As with a residential mortgage the commercial lender will hold the title deeds to the property as security. In the event of arrears the mortgage lender can repossess the commercial property.
Company Voluntary Arrangements - CVA'S
The objective of a CVA is to allow a company which either, has an underlying profitable business or is saleable, to maximize returns to creditors or, in some circumstances allow payment in full to creditors and the return of the Company to its directors. It allows the company to repay some or all of its historic debts from future profits over a period of time. Directors stay in control of the company.
A Company Voluntary Arrangement (CVA) provides the company directors with more time so preventing the creditors from taking enforcement action via the court system.
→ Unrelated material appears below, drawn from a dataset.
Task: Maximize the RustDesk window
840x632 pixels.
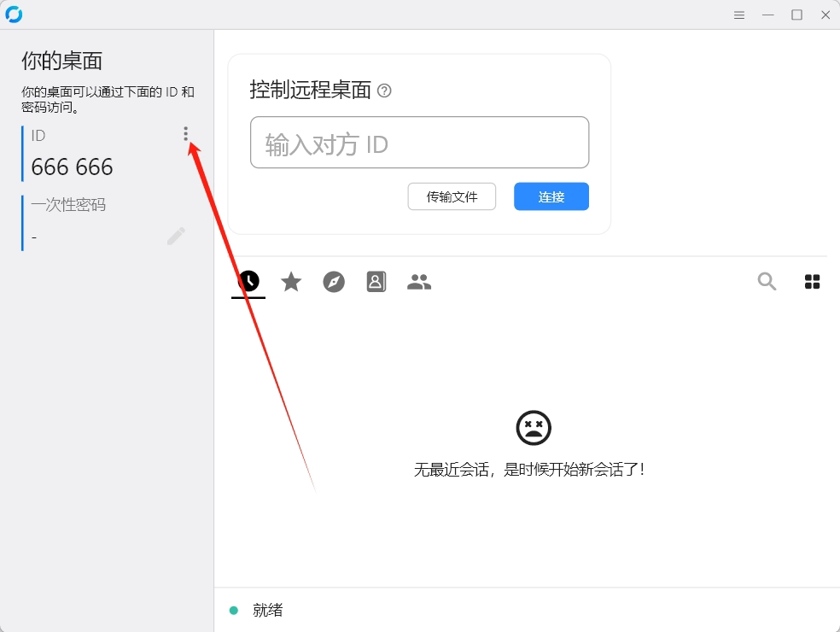Action: [x=796, y=15]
It is a cost effective method for avoiding outright insolvency for a company with financial problems.
A Company Voluntary Arrangement (CVA) is a private matter so the company will not appear in the papers sp avoiding negative publicity.
Difficulties are often encountered by the company in obtaining credit from suppliers post CVA, resulting in it experiencing cash flow difficulties. This can lead to early failure of the CVA.
IVA's
Normally an alternative to bankruptcy proceedings, where someone makes a voluntary arrangement with their creditors through the law courts for the settlements of debts. An Individual Voluntary Arrangement (IVA) debars a debtor from obtaining any further credit during the next five years. This is to limit the overall liabilities of an insolvent debtor under IVA.
Bankruptcies
Bankruptcy is a legally declared inability or impairment of ability of an individual or organization to pay its creditors. Creditors may file a bankruptcy petition against a debtor ("involuntary bankruptcy") in an effort to recoup a portion of what they are owed or initiate a restructuring. In the majority of cases, however, bankruptcy is initiated by the debtor (a "voluntary bankruptcy" that is filed by the bankrupt individual or organization).
Administration
Administration is a very powerful process for control, where a company is insolvent and facing serious threats from creditors. The Court may appoint a licensed insolvency practitioner as Administrator, this places a moratorium around the company and stops all legal actions for a 28 day period usually. The appointed insolvency practitioner then explores all avenues available being
- Restructure
- Sale
- CVA
- Liquidation
Liquidation
Applies to companies or partnerships. It involves the realization and distribution of the assets and usually the closing down of the business. There are three types of liquidation - compulsory, creditors' voluntary and members' voluntary.
Sole trader protection scheme
Applies to Sole Traders that are taking the bankruptcy route who also has mortgage arrears and pending repossessions over them. GCS shall work with the clients in these instances and write proposals to the Mortgagee in order to potentially hold off repossession.